- Work to be completed -
Please give back exactly the line with "View x30737 solved submissions for problem A" and each line after it through the end of the material, leaving out the pictures.

- Material provided -
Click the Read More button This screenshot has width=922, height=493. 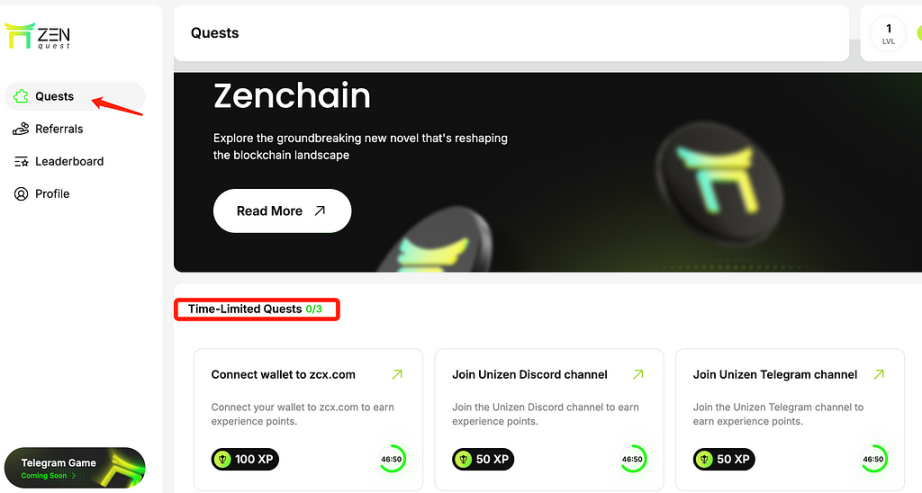(x=282, y=211)
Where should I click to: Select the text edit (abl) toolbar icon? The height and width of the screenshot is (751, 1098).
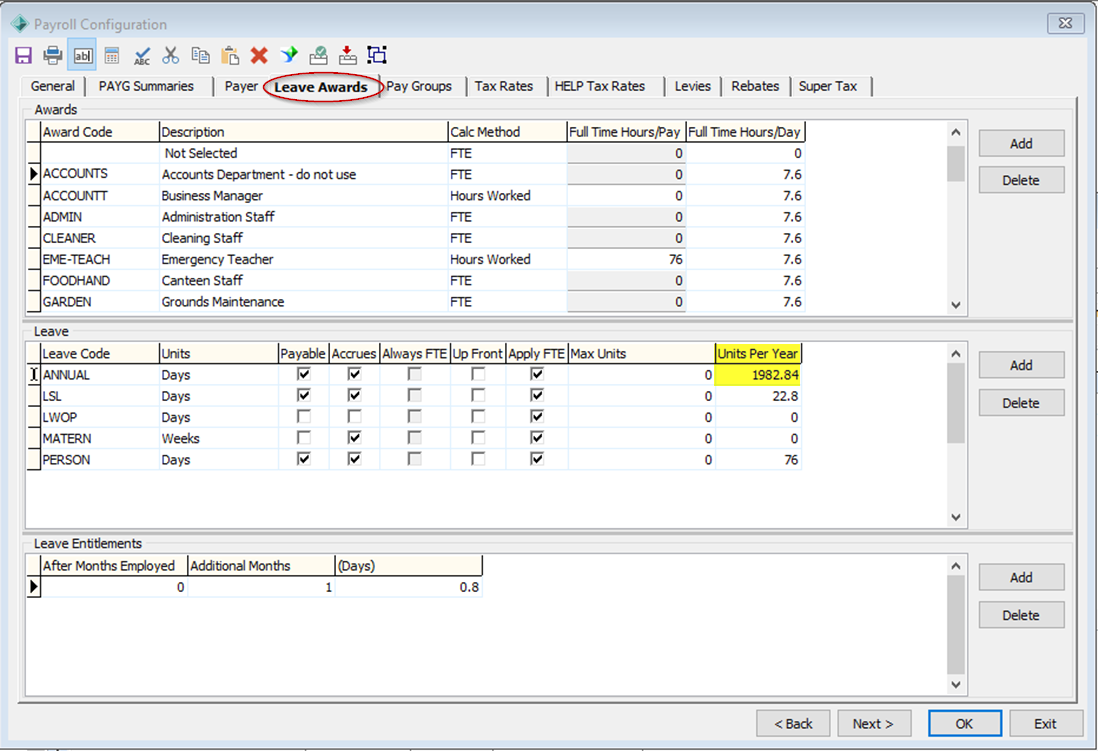point(82,55)

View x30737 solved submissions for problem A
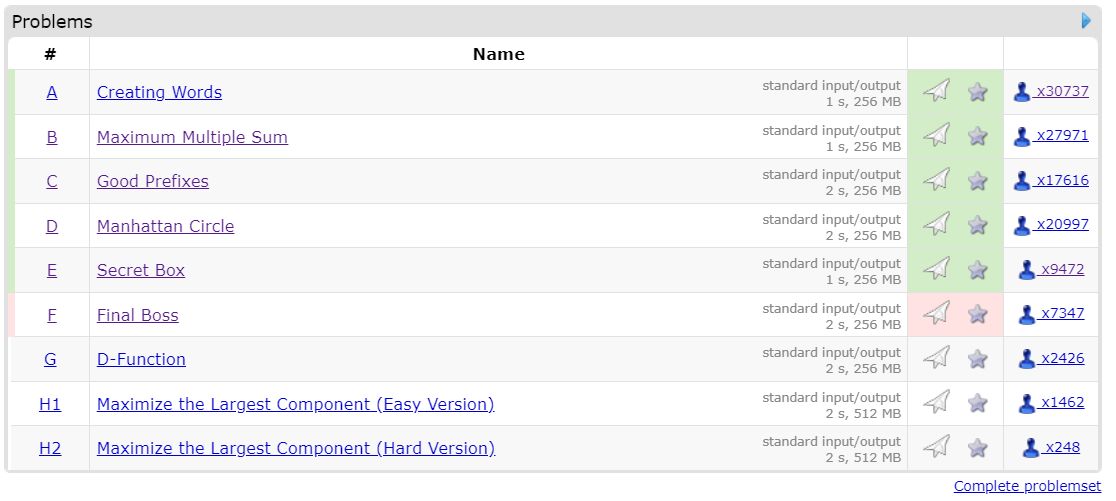click(1062, 91)
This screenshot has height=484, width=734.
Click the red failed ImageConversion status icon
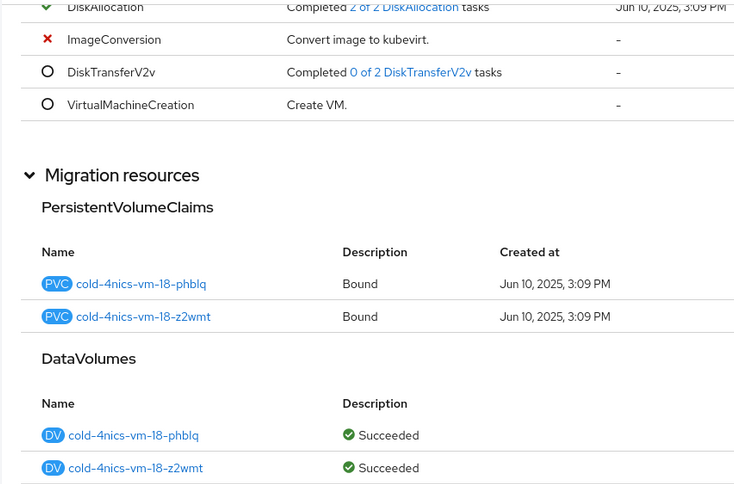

- Answer to the problem -
View x30737 solved submissions for problem A
click(1062, 91)
This screenshot has height=484, width=734.
Click the red failed ImageConversion status icon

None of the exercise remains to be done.